Ms. Levy said that the Kentucky Board of Proprietary Education licenses for-profit institutions only offering below bachelor degrees, such as institutions offering associate degrees. If, in the future, the institution wanted to begin offering a bachelor’s degree it would no longer be licensed by the Board of Proprietary Education, which reports to the Governor, but would then come under the Council’s licensure provisions and every program offered would be licensed.
In response to a question from Representative Rollins concerning the Kentucky Tuition Grant for schools not SACS accredited, Ms. Levy said that students will be affected next year but the Council is currently doing site reviews.
President King said many of the recent issues have arisen surrounding the for-profits and the apparent abuse of some of the advertising and practices used to lure students largely to get access to federal financial aid, which is an issue of concern to many in higher education. The Council on Postsecondary Education is becoming more vigorous in management of these responsibilities.
Representative Rollins stated that many private colleges have become entrepreneurial in offering classes when it is convenient for students, and degree completion programs in different formats.

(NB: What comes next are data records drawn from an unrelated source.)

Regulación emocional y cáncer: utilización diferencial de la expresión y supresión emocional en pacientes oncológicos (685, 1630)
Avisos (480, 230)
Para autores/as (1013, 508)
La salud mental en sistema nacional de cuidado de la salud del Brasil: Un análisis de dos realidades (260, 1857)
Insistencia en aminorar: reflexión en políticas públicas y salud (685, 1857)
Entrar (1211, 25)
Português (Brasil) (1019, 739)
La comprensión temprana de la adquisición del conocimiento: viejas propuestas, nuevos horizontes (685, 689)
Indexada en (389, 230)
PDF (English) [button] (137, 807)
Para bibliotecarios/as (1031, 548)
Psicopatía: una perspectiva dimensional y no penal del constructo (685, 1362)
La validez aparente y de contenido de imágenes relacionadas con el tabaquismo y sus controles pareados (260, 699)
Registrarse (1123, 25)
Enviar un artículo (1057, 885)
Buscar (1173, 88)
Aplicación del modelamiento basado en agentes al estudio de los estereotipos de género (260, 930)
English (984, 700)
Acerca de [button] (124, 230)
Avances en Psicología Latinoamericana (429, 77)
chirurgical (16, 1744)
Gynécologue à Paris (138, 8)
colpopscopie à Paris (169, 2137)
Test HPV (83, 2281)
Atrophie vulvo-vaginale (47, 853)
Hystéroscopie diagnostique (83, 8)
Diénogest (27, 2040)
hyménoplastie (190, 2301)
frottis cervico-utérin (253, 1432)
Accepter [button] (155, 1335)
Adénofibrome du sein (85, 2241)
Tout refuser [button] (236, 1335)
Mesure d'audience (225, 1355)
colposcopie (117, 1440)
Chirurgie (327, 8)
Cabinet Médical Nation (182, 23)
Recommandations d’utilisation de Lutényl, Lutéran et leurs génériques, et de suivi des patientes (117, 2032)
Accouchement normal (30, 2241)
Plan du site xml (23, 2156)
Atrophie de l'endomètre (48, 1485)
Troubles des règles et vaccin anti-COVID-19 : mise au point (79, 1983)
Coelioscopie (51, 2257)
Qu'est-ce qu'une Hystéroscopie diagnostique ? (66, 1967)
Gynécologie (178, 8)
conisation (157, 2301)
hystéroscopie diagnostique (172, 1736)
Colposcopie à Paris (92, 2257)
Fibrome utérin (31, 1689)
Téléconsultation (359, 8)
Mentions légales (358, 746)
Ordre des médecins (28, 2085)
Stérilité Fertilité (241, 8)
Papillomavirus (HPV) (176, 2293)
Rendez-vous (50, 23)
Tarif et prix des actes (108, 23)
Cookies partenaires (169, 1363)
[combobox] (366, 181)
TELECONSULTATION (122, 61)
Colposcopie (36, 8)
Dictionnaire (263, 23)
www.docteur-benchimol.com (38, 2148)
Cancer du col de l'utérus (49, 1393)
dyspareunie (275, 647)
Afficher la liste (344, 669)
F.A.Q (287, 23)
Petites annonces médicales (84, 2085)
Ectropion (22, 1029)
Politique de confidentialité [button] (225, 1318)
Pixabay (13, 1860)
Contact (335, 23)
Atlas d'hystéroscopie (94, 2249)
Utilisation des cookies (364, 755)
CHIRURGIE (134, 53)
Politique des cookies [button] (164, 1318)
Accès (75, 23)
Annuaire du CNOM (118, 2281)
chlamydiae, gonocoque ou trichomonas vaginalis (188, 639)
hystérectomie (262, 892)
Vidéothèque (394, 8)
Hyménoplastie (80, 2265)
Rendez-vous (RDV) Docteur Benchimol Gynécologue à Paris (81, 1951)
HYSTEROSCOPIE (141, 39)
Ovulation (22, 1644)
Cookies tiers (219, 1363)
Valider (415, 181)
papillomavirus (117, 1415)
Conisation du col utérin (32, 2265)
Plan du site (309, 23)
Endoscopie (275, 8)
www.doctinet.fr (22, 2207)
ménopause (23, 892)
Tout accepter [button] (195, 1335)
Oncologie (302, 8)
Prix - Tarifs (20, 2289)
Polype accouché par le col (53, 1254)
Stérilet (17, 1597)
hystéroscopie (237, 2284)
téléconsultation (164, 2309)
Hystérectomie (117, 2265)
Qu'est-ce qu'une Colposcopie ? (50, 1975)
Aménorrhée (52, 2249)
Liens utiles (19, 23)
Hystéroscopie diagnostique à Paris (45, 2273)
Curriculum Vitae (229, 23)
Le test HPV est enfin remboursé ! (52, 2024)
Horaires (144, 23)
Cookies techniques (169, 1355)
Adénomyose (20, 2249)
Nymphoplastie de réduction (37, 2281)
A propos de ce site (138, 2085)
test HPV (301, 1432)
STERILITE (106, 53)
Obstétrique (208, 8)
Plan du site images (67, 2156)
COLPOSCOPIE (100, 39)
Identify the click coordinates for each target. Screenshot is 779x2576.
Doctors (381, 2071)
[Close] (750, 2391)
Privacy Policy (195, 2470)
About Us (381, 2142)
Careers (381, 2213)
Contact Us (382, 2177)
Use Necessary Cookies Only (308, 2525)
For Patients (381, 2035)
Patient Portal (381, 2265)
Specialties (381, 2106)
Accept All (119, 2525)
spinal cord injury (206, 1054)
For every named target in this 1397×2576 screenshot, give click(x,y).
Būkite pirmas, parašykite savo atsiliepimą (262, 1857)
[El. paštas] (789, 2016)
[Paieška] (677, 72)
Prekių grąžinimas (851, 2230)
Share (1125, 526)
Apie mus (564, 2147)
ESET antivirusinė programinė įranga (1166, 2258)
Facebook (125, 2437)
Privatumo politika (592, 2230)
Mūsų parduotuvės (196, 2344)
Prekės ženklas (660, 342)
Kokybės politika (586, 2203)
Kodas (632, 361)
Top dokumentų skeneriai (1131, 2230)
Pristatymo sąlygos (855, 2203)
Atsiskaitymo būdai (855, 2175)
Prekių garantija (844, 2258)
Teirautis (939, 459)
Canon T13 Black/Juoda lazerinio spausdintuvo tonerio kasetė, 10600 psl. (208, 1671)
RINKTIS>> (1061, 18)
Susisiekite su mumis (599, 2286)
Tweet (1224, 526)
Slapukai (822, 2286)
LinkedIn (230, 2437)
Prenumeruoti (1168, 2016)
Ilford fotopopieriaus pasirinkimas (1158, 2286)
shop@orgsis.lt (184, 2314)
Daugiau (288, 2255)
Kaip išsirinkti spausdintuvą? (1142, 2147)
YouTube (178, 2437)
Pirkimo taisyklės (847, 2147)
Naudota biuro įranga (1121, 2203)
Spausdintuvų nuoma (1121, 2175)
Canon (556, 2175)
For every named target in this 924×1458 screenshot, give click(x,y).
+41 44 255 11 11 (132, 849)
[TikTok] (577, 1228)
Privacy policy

In response to a question by Chair Simpson concerning the transfer of credits between community colleges, whether regional or research universities would not accept transfer of credits from for-profit institutions, and whether there are any requirements on the for-profits to disclose that there may be a situation where the credits may not be accepted by public universities, Mr. King said that it would depend on the university, and in some instances they would. It is quite variable based on whether or not there are existing articulation agreements between the private institutions, whether for-profit or non-profit, and the public four-year campuses, and an assessment of the quality of their programs. He said that there is no obligation for the for-profit schools to disclose that credits may not be transferred, and that is part of the underlying problem. These institutions commit to students that the credits or degrees they earn are fully transferrable, when in fact they may not be, or that the degrees such as a two-year nursing degree will be accepted in the workplace, when in fact they are not recognized as adequate training. He said many of the schools involved in this activity are not licensed by the Council on Postsecondary Education but are within the jurisdiction of the Board of Proprietary Education. He did not know if complaints are addressed or resolved at that level. The Council on Postsecondary Education is concerned that a portion of the Board of Proprietary Education is made of up of the presidents of the colleges that are being regulated and that was a concern of the students that would not result in a fair and impartial airing of their concerns.
Chair Simpson asked how other states treat these types of schools and if they have separate governance structure. Ms. Levy responded that it varies among states.
There being no further business, Chair Simpson called for a motion for adjournment. Representative Richards made the motion, which was seconded by Representative Henley, and the meeting was adjourned at 11:35 AM.